The phrase ‘walking the talk’ has survived the test of time. As big businesses and corporate leaders are increasingly held to account – and relied upon to create positive change – it appears that consumers and employees no longer accept anything but moral behaviour from the companies they trust.
And while a lot of businesses refer to values like ethics and integrity in their advertising collateral and strategic plans – is it all just lip-service? 

‘Walking the talk’ refers to when an individual or organisation follows through on their words and beliefs by taking actions that align with their stated values and goals.

It means demonstrating consistency between what they say and what they actually do. 

If a company fails to follow through on its commitments, it can lead to a loss of trust and credibility, which is seen both among customers and employees. Ultimately, this can harm the company’s reputation and bottom line.  

A case of green-washing

A case in point is Volkswagen’s (VW’s) emissions scandal. In 2015, VW advertised their diesel cars as being environmentally friendly while secretly using software to cheat emissions tests. The company claimed that their cars were clean-burning and fuel-efficient, boasting lower emissions than petrol-driven cars, promoted ‘Clean Diesel’ technology. 

Unfortunately, the cars turned out to be anything but, and were later found to violate emissions regulations. In normal driving conditions, they would emit up to 40 times the legal limit of nitrogen oxides, contributing to air pollution and respiratory issues. The advertising claims helped to create a positive brand image for VW as an environmentally-friendly company. When this was later shown to be false, it revealed a clear discrepancy between the company’s actions and their advertising claims. 

What is greenwashing? (Source: Greenly)

This kind of behaviour can cause a range of problems for companies. Employees who don’t see their company standing by its stated values may become disillusioned and disengaged. This can lead to lower productivity and higher turnover rates.  

Customers who feel deceived or misled by a company whose actions are inconsistent with their stated values may take their business elsewhere, damaging the company’s revenue and market share. 

This was certainly the case for VW. The scandal resulted in a significant drop in VW’s stock price, multiple lawsuits, and a widespread loss of consumer confidence in the company. VW eventually agreed to pay more than $15 billion in settlements and buybacks to affected customers, and several executives were indicted on criminal charges.  

The VW emission scandal highlights the importance of transparent business practices and ethical conduct.

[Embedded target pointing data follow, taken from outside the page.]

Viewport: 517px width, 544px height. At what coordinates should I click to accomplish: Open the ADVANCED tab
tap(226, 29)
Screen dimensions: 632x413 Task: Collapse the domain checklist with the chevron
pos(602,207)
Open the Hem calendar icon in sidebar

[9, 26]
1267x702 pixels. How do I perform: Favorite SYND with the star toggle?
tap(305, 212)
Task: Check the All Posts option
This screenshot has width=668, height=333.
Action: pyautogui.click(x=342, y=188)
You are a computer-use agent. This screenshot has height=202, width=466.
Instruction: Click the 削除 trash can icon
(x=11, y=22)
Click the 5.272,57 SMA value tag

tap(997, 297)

It also serves as a warning to other companies about the consequences of not following regulations and deceiving consumers. 

How can you spot greenwashing? (Source: Greenly)

It’s all about integrity

C.S. Lewis describes it best:

“Integrity is doing what you said you would do, even when no one is watching you.”

– C.S. Lewis

At Articulous, we believe that it’s equally important for employers to act with integrity and ‘walk the talk’ in the workplace. 

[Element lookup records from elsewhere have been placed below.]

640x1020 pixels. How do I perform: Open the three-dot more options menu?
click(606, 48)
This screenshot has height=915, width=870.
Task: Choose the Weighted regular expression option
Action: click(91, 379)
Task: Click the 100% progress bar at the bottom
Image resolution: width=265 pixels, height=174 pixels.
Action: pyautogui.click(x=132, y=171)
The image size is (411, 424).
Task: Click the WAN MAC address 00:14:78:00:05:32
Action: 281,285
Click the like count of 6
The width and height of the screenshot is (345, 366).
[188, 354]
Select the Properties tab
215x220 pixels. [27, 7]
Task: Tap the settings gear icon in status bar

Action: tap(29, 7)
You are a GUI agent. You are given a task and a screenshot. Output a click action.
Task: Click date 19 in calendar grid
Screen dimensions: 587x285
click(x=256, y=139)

They can do this by ensuring that the workplace reflects the values and principles they espouse, providing a positive work environment.

Companies who say they value diversity and inclusion should ensure that all workers feel welcome and respected, regardless of their backgrounds.  

Employers need to demonstrate a commitment to workers’ well-being, whether promoting transparency in the workplace by encouraging open communication with their workers through regular feedback, or providing fair and competitive compensation by industry standards. 

On a personal level, employers should lead by example – demonstrating their commitment to the values and principles they champion. For example, if a company claims it values work-life balance, its leaders should model healthy work habits and avoid burnout.  

In addition employers can support their workers’ career development by offering opportunities for growth, training and mentorship programs, and promoting from within. This shows that the company is invested in its workers’ long-term success and wellbeing. 

In the long run, ‘walking the talk’ is good for employers, employees and the business’ bottom line.